Brannigan dirigía esa división fantasma con una mezcla de determinación y fatalismo, como un oncólogo que sabe que quizá pueda curar un cáncer, pero no el cáncer. Una complicación añadida era que ninguna alerta había sido tan delicada como la que los reguladores se habían visto obligados a decretar tras la muerte de Cabbott. En este caso eran los códigos de la Fundación los que se habían evaporado, con todos los algoritmos de cifrado de los expedientes ultrasensibles: las secuencias de ADN descodificadas por los ordenadores de proteínas, las fórmulas de los protocolos obtenidos en los últimos años, así como los informes ultrasecretos sobre los experimentos con humanos. Todo lo que contenían las memorias blindadas.

Brannigan había hecho transferir urgentemente los expedientes más importantes, pero eso no solucionaba el problema: con una organización tan poderosa, era imposible trasladarlo todo y arriesgarse a borrar datos esenciales para la supervivencia del grupo. Afortunadamente, nadie conocía la identidad de los accionistas de la Fundación. Ni siquiera él.

Brannigan cierra los expedientes y mira de hito en hito a los últimos directores que acaban de tomar asiento en la sala de conferencias. Ignoran que el carísimo whisky japonés que están bebiendo contiene un picogramo de detector de sustancias neuro-controladoras. Una última precaución que Brannigan se ha visto obligado a tomar a causa de la desaparición de Kassam y de la falta de respuesta de la base de Puzzle Palace. Indica por señas a sus reguladores que cierren la sala y activen los detectores de ondas cortas. Después le dice a su ayudante al oído:

—Nada de lo que se diga debe salir de aquí.
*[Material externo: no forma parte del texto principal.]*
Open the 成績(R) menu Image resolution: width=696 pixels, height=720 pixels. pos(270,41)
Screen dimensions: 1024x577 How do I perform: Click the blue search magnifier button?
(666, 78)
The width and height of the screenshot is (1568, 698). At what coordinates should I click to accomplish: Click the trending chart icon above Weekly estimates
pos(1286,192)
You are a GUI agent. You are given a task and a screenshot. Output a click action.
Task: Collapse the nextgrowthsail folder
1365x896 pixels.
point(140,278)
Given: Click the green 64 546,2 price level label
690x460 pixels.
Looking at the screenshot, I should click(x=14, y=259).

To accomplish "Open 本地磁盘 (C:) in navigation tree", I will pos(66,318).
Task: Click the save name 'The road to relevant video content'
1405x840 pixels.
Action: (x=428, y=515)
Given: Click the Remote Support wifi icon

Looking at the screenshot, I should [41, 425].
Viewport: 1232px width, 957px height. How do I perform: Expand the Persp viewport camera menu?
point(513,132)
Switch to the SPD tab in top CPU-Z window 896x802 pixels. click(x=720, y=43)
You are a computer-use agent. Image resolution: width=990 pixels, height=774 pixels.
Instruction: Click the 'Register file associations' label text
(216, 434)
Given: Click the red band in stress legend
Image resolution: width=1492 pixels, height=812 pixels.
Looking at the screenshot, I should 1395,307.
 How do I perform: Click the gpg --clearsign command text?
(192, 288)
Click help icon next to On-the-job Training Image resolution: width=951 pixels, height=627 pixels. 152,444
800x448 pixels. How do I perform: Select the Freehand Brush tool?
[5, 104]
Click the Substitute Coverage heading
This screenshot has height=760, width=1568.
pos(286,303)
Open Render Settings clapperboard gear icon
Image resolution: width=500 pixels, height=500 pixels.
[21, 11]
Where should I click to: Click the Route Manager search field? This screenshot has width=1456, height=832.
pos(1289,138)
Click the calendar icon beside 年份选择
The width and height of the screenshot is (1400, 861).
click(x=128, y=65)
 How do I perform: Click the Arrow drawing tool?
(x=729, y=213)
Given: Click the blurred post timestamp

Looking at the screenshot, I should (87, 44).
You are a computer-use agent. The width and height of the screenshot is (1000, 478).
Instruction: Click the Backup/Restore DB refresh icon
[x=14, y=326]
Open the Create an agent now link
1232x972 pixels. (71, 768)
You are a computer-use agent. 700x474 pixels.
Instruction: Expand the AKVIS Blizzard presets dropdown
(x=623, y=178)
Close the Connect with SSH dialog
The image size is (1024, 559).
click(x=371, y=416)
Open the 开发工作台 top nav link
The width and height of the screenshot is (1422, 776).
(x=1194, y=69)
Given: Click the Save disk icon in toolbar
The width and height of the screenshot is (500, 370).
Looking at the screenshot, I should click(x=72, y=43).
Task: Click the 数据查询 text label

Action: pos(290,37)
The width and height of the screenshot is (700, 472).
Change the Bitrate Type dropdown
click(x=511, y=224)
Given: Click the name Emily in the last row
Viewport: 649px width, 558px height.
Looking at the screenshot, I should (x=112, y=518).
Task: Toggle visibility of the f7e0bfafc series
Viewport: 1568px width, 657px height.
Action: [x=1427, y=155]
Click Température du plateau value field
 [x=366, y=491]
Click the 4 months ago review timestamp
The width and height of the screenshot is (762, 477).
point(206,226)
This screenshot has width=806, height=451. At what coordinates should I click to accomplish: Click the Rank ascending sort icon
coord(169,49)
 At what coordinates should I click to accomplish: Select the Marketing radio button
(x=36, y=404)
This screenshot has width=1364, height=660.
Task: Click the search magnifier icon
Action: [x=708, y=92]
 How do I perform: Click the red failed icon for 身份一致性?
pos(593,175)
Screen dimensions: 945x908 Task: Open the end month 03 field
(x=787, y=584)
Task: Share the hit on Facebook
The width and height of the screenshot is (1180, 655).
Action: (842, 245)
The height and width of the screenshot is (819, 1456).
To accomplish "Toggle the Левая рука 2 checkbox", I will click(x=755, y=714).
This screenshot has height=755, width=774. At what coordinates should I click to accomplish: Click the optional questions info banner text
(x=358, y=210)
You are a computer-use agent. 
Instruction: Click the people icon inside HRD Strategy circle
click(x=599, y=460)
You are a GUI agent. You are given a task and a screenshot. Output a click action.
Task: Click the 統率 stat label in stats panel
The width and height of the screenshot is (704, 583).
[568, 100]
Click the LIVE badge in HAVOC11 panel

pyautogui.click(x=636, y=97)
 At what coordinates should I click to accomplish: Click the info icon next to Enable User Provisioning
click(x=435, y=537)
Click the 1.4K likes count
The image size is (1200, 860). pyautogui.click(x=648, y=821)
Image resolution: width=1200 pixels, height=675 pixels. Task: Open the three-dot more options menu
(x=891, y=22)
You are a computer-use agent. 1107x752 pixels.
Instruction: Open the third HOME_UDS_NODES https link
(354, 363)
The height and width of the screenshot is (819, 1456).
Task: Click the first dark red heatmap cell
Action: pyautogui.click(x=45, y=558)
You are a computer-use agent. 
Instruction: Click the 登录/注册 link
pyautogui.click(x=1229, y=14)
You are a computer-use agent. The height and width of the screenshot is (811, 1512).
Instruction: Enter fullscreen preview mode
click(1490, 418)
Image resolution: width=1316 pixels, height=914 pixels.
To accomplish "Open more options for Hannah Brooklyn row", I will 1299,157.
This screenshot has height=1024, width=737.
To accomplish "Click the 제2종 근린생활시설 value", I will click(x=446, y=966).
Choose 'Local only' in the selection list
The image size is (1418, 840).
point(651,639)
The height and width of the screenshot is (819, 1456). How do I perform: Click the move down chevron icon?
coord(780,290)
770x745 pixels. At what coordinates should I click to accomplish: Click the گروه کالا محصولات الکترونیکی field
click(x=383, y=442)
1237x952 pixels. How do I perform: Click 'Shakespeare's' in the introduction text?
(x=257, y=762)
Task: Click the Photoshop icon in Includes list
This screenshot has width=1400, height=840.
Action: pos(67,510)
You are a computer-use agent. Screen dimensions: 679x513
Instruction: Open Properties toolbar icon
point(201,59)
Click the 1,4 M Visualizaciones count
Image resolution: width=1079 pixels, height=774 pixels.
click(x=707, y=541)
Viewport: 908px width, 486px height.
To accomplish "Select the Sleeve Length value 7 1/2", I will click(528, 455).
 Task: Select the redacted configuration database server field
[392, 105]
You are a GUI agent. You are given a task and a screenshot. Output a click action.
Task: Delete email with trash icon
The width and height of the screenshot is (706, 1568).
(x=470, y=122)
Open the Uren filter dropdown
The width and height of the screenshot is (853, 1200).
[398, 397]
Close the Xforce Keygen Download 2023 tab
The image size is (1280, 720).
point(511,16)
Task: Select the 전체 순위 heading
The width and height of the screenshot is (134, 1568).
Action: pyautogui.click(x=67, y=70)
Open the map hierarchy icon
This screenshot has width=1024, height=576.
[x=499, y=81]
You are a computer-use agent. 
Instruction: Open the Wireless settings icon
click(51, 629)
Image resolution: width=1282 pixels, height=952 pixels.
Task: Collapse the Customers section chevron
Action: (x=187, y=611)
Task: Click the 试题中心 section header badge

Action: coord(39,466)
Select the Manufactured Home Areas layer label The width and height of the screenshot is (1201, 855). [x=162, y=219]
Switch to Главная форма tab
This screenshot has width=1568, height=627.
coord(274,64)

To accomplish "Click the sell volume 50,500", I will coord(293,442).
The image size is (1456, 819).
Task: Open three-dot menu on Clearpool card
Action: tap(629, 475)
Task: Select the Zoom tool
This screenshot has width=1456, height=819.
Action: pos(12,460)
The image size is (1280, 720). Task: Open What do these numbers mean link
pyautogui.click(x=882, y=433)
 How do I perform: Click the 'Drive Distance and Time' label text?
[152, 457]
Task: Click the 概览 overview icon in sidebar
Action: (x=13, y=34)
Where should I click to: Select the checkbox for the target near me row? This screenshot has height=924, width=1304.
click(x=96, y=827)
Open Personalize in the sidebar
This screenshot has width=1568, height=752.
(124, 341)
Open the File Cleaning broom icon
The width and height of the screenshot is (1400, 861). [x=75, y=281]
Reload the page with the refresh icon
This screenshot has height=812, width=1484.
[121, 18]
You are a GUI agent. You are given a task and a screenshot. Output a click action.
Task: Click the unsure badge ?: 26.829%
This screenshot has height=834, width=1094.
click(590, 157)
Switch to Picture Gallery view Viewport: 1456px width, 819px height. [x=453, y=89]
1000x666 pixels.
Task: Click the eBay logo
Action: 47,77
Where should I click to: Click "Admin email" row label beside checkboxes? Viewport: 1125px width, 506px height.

A la primera alerta, a la primera vibración mental anormal, localice la fuente y suprímala en el acto, ¿entendido?

88

Holly reprime con dificultad las lágrimas mientras los Guardianes se inclinan ante ella.

—¿Por qué no os quedáis?

El elfo pasa los dedos por la mejilla de la niña.

—Volveremos a vernos, joven Madre. Cada vez que esté en peligro, no tendrá más que acercarse al curso del Padre de las Aguas y nosotros acudiremos.